- _What needs to be done_
Find the line containing "Click the scale bar labeled Meters" in the data below and repeat it, along with all later lines, exactly through the last one.

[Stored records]
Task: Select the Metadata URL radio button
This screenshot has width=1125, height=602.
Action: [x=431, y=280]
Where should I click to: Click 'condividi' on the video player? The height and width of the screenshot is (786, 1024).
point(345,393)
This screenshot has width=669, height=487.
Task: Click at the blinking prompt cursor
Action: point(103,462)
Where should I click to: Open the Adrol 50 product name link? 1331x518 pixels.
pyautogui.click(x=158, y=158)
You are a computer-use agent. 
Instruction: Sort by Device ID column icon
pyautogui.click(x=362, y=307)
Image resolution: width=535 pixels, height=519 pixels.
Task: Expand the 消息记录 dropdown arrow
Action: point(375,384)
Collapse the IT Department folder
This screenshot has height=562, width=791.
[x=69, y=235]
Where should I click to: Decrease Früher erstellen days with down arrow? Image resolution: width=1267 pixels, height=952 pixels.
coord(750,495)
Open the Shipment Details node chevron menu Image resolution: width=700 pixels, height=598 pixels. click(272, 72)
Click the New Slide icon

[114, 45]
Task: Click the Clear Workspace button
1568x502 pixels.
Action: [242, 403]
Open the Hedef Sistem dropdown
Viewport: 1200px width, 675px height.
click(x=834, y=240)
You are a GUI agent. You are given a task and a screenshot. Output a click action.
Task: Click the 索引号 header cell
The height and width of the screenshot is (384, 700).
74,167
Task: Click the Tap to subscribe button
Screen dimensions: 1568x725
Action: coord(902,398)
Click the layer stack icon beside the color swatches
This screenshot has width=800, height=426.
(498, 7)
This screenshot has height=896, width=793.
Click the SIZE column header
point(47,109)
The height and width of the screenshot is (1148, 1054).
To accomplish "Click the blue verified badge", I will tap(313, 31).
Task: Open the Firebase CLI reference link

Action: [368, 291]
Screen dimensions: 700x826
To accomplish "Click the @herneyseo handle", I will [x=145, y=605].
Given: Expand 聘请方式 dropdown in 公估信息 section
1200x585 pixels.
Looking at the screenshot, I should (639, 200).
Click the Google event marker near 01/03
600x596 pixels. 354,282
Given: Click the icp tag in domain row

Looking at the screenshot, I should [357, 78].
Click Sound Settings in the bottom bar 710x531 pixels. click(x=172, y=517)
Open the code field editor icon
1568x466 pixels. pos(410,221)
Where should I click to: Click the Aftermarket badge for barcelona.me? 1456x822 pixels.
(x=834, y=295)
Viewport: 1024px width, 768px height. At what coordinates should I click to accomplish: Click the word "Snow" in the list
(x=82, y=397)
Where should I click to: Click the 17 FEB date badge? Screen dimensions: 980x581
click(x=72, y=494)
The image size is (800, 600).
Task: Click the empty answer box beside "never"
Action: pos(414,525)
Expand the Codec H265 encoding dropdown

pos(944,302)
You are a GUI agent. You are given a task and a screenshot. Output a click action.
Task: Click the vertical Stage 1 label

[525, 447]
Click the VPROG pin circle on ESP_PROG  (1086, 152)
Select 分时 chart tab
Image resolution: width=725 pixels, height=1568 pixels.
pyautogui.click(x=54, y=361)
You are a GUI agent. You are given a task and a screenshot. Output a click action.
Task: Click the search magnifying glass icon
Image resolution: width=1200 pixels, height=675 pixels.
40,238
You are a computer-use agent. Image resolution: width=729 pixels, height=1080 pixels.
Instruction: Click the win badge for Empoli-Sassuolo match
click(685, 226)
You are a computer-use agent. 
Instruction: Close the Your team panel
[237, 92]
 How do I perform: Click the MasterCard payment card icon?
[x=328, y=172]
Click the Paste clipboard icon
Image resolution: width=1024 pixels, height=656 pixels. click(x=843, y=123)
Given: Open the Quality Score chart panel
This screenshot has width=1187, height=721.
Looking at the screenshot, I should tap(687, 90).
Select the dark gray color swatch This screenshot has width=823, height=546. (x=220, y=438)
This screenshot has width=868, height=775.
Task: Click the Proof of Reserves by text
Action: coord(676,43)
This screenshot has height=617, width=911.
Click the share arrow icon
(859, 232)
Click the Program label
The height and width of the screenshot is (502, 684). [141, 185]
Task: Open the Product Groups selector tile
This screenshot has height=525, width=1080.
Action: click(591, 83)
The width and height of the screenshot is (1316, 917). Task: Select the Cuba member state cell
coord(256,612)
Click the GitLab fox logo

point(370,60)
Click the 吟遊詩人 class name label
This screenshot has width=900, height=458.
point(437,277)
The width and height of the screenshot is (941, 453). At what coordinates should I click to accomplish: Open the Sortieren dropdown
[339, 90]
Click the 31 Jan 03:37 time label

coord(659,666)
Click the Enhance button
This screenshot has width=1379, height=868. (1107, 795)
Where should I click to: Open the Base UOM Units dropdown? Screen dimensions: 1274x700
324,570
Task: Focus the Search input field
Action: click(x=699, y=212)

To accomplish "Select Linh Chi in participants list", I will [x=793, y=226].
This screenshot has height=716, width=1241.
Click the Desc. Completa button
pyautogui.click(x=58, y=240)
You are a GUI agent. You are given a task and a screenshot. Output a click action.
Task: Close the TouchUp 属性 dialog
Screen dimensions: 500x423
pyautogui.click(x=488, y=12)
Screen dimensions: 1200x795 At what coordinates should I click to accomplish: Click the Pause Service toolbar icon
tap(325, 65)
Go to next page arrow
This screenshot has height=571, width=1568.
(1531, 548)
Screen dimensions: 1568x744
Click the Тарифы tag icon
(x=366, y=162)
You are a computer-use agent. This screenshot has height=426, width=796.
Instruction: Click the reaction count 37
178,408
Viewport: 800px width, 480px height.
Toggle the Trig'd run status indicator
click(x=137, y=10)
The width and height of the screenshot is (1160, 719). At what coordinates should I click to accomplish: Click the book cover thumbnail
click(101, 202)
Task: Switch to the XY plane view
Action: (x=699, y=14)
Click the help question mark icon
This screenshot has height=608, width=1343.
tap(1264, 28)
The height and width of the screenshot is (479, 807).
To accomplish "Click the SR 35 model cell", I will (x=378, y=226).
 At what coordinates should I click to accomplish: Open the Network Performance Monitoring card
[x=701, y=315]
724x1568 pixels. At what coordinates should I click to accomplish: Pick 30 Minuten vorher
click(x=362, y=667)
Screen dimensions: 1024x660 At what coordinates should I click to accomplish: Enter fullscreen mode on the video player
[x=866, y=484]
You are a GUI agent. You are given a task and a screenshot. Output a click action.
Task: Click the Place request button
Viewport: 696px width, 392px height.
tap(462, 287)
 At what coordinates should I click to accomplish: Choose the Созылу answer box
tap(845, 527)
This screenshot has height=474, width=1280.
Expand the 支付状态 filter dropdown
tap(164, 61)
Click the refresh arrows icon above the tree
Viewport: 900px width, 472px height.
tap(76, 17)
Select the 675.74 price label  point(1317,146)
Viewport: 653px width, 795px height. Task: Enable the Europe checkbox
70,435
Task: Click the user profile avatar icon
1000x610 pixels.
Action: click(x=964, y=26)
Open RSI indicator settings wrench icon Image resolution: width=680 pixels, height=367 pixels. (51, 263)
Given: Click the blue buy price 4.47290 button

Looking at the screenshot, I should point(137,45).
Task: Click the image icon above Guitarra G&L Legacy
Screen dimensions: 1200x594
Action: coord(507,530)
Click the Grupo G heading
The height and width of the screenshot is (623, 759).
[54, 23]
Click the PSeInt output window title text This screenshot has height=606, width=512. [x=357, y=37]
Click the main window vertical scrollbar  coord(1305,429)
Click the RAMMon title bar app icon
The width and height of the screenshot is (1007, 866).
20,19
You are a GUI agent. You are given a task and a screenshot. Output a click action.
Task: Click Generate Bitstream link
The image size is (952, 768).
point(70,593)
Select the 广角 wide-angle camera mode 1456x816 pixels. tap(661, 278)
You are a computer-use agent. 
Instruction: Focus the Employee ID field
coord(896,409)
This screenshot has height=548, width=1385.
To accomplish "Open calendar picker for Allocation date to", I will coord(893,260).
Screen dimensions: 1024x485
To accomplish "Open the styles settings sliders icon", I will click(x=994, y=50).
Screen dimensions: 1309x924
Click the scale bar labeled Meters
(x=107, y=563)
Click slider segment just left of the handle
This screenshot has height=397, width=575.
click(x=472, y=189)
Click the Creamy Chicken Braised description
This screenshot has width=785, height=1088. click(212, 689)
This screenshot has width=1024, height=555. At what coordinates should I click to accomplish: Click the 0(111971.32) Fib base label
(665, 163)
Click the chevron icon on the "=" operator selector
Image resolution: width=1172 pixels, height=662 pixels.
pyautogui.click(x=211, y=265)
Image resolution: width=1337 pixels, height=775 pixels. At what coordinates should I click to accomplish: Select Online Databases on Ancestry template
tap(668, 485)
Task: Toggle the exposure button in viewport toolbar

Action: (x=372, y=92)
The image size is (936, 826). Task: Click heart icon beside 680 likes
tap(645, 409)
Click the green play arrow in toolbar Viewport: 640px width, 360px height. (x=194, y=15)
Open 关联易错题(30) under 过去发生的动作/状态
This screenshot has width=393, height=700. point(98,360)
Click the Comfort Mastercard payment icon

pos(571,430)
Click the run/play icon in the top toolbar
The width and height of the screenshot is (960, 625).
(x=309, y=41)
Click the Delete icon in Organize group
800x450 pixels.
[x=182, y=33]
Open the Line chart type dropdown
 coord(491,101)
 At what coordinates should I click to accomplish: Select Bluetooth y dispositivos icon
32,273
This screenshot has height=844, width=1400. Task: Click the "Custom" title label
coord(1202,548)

- _Finished task_
Click the scale bar labeled Meters
(x=107, y=563)
Click slider segment just left of the handle
This screenshot has height=397, width=575.
click(x=472, y=189)
Click the Creamy Chicken Braised description
This screenshot has width=785, height=1088. click(212, 689)
This screenshot has width=1024, height=555. At what coordinates should I click to accomplish: Click the 0(111971.32) Fib base label
(665, 163)
Click the chevron icon on the "=" operator selector
Image resolution: width=1172 pixels, height=662 pixels.
pyautogui.click(x=211, y=265)
Image resolution: width=1337 pixels, height=775 pixels. At what coordinates should I click to accomplish: Select Online Databases on Ancestry template
tap(668, 485)
Task: Toggle the exposure button in viewport toolbar

Action: (x=372, y=92)
The image size is (936, 826). Task: Click heart icon beside 680 likes
tap(645, 409)
Click the green play arrow in toolbar Viewport: 640px width, 360px height. (x=194, y=15)
Open 关联易错题(30) under 过去发生的动作/状态
This screenshot has width=393, height=700. point(98,360)
Click the Comfort Mastercard payment icon

pos(571,430)
Click the run/play icon in the top toolbar
The width and height of the screenshot is (960, 625).
(x=309, y=41)
Click the Delete icon in Organize group
800x450 pixels.
[x=182, y=33]
Open the Line chart type dropdown
 coord(491,101)
 At what coordinates should I click to accomplish: Select Bluetooth y dispositivos icon
32,273
This screenshot has height=844, width=1400. Task: Click the "Custom" title label
coord(1202,548)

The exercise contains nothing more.